Pusher is a glitzy websockets service for pushing messages from server to clients. I wondered how difficult it would be to copy their syntax.

Pusher Homepage

The Clone

The server is a ruby rack application that must be run or mounted. It is accessed globally just like the real Pusher.

# config.ru

require 'faye'

class Pusher
  
  @server = Faye::RackAdapter.new(mount: '/faye', timeout: 25)
  
  def self.call(env)
    @server.call(env)
  end
  
  def self.trigger(channel, event, data = nil)
    @server.get_client.publish("/#{channel}", event: event, data: data)
  end
  
end

Assuming we're listening on 9292, the following code will get websockets working on the client.

var faye = new Faye.Client('http://localhost:9292/faye');
window.pusher = {
  subscribe: function(channel) {
    var handlers = {};
    faye.subscribe('/' + channel, function(message) {
      handlers[message.event](message.data);
    });
    function bind(evt, handler) { handlers[evt] = handler; }
    return { bind: bind };
  }
};

21 LOC.

Example Application

To cascade it with a sinatra app takes a few more lines of code, and serves as an example of a chat application.

# config.ru

require 'sinatra'

get '/' do
  erb :index
end

post '/messages' do
  Pusher.trigger('messages', 'create', params[:messages])
  'message created'
end

run Rack::Cascade.new([ Pusher, Sinatra::Application ])

Client subscriptions work the same as well.

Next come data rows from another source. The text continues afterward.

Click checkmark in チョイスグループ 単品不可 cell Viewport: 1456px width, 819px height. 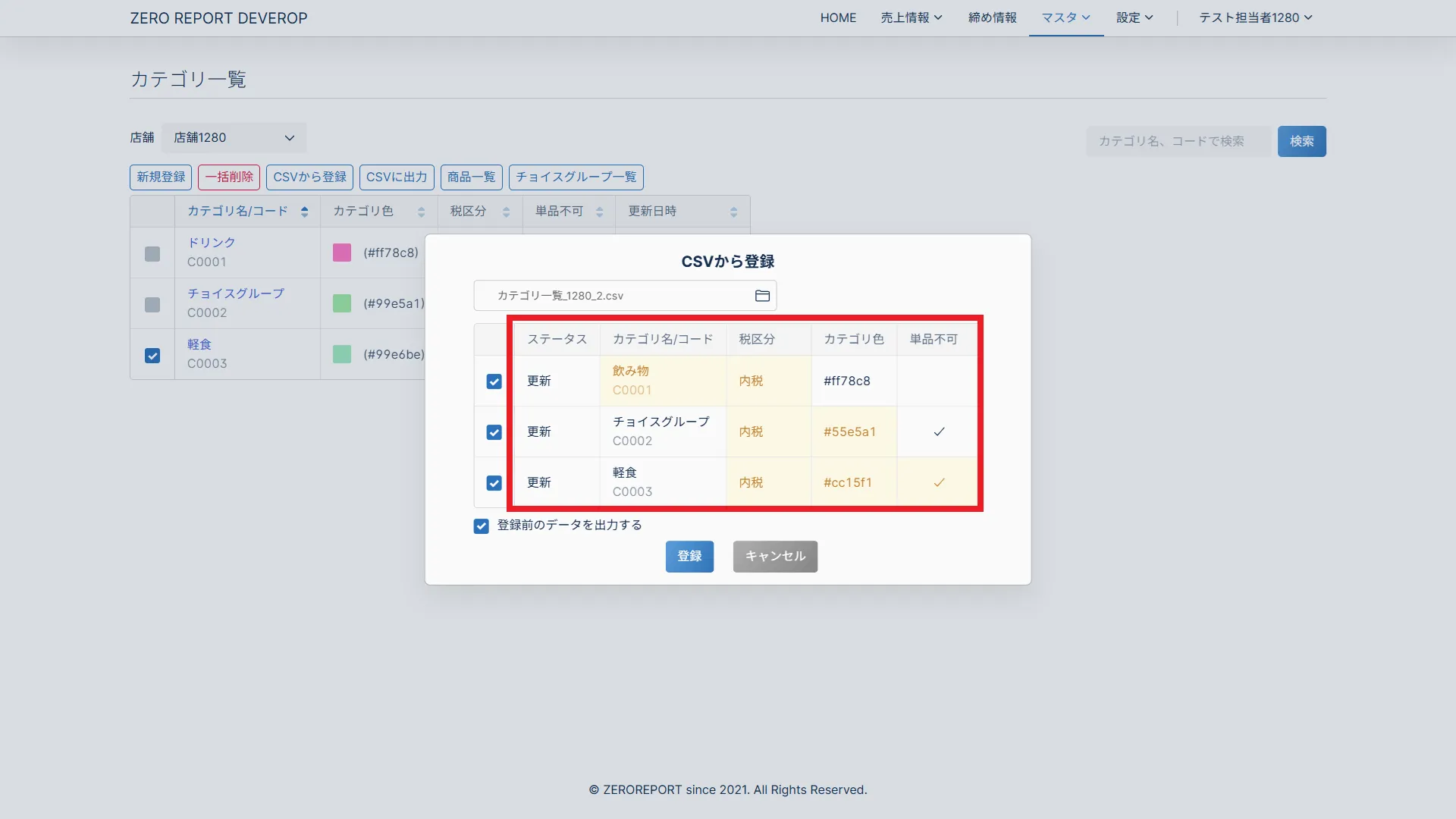pyautogui.click(x=939, y=431)
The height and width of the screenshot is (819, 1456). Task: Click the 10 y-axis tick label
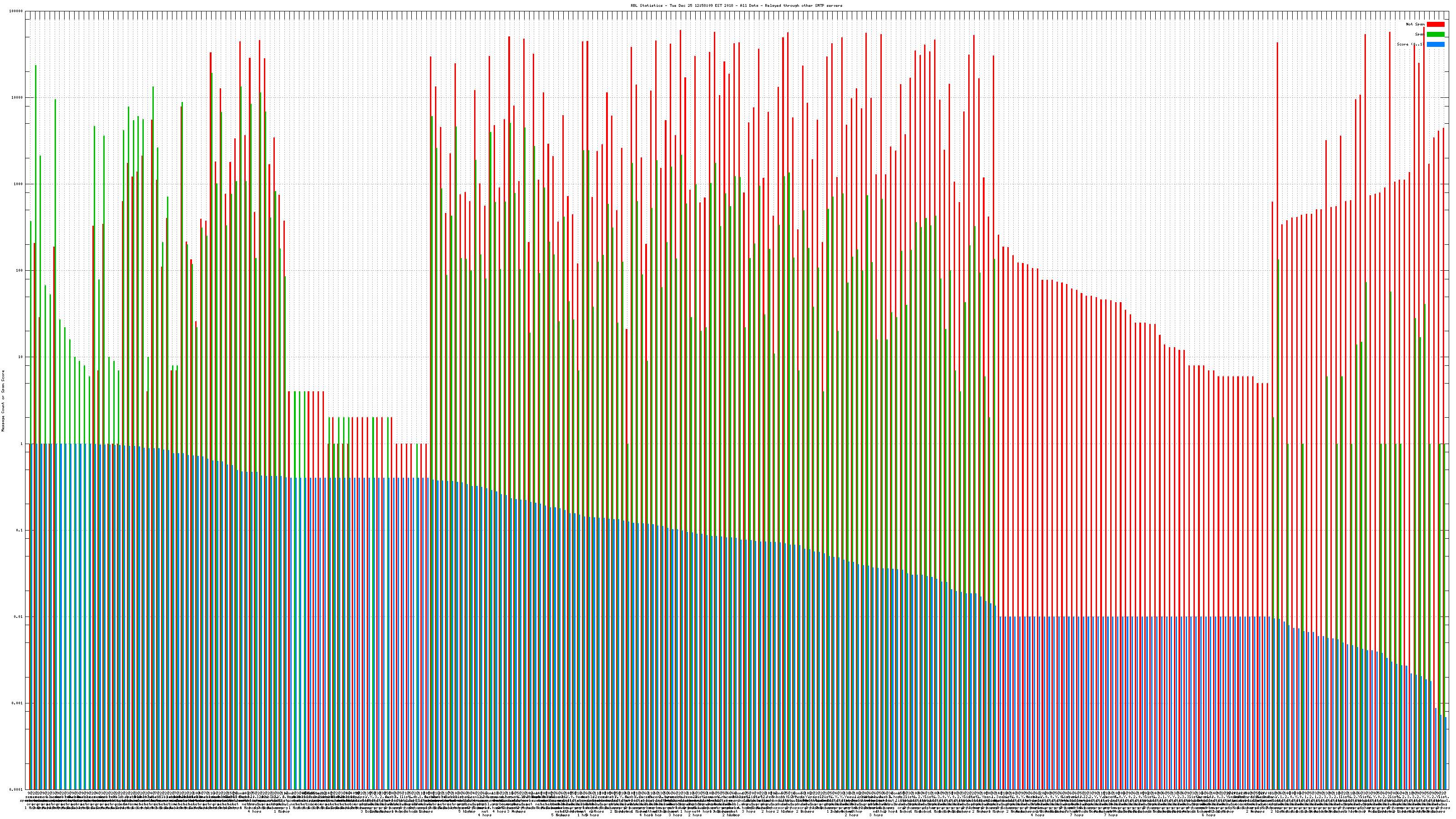[21, 357]

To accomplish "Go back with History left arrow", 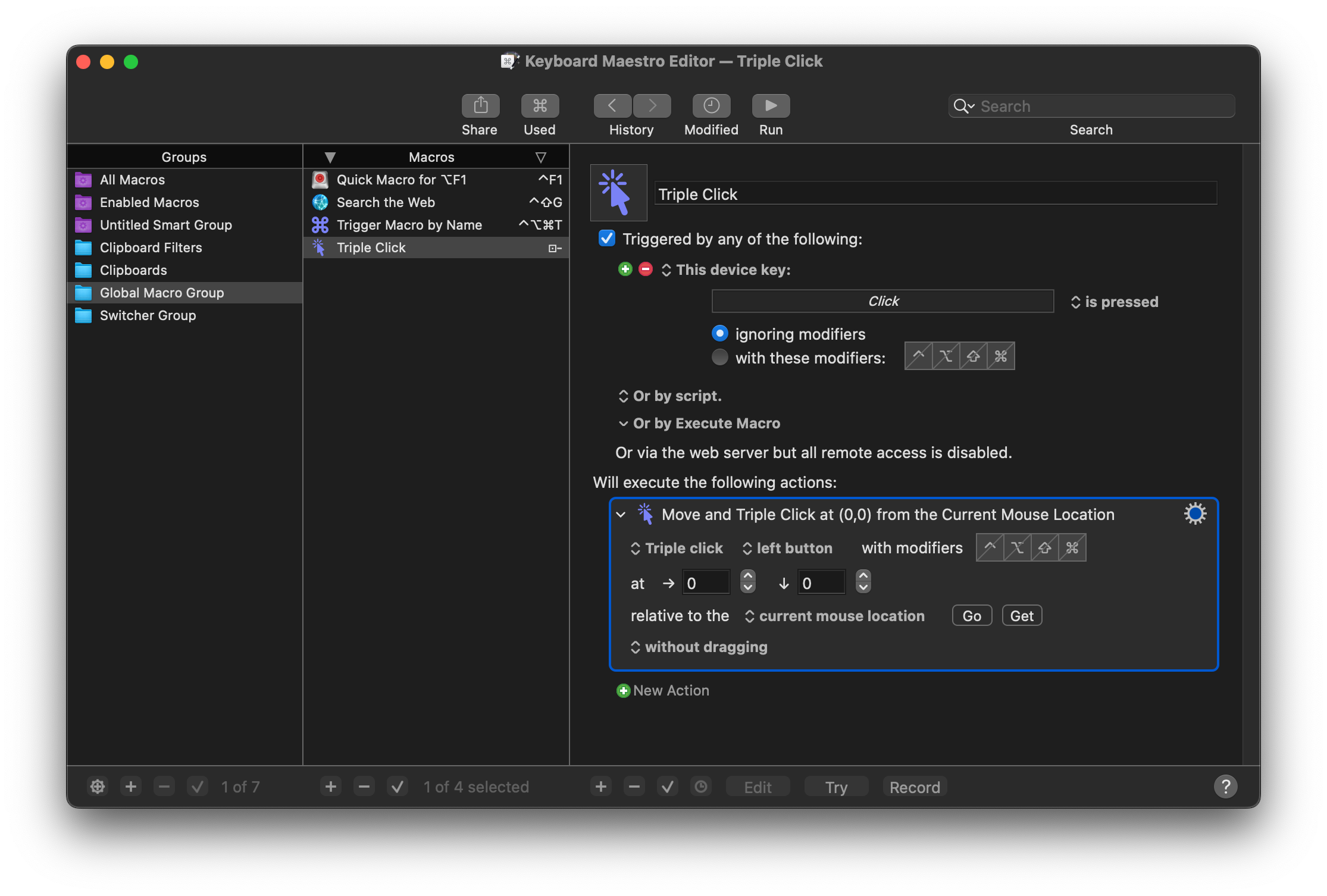I will 612,106.
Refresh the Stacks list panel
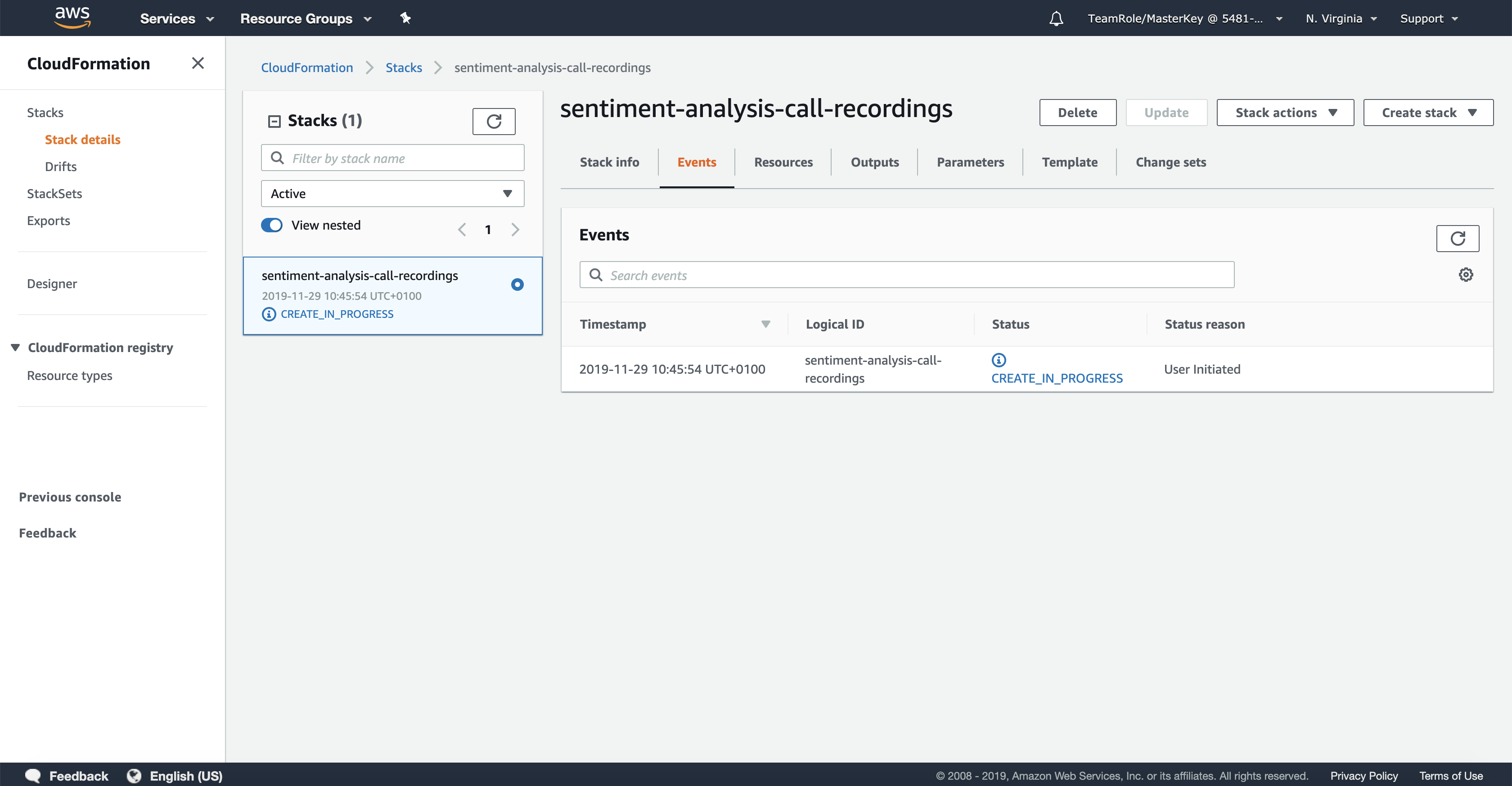Viewport: 1512px width, 786px height. pos(494,121)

<!-- views/index.html.erb -->

<script src="http://localhost:9292/faye.js"></script>
<script>
  var channel = pusher.subscribe('messages');
  channel.bind('create', function(message) {
    console.log(message);
  });
</script>

Trying It Out

Use the same syntax, and sub out Pusher for load-balanced redis-backed auto-scaling faye applications in production.

To test it out locally, run the cascaded app specifying the production environment. The puma web server deals with sockets nicely, and is multi-threaded.

$ gem install puma
$ puma config.ru -p 9292 -e production

Open http://localhost:9292 in a browser, and open the console.

$ curl localhost:9292/messages -d "message=hello"

The message "hello" should appear in the console of the web browser.